Instructions for the task:
Revise the material that follows by replacing "chevron arrow" with "dropdown arrow" and leaving everything else unchanged.

>> START Data entries

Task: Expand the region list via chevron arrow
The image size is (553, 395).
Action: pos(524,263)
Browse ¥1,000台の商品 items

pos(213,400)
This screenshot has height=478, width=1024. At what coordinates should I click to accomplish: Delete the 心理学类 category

>> END Data entries

Finished exercise:
Task: Expand the region list via dropdown arrow
The image size is (553, 395).
Action: pos(524,263)
Browse ¥1,000台の商品 items

pos(213,400)
This screenshot has height=478, width=1024. At what coordinates should I click to accomplish: Delete the 心理学类 category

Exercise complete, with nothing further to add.